• **Data for this task**
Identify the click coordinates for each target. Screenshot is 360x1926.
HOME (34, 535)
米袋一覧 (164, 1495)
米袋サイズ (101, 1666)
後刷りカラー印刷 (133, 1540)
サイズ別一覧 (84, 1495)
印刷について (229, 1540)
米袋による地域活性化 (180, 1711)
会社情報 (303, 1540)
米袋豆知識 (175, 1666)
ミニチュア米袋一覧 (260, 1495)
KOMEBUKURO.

• **What you will do**
Keep to the lines from the one containing "HOME (34, 535)" to the end of the entries above, and retype them exactly.

• **Task answer**
HOME (34, 535)
米袋一覧 (164, 1495)
米袋サイズ (101, 1666)
後刷りカラー印刷 (133, 1540)
サイズ別一覧 (84, 1495)
印刷について (229, 1540)
米袋による地域活性化 (180, 1711)
会社情報 (303, 1540)
米袋豆知識 (175, 1666)
ミニチュア米袋一覧 (260, 1495)
KOMEBUKURO.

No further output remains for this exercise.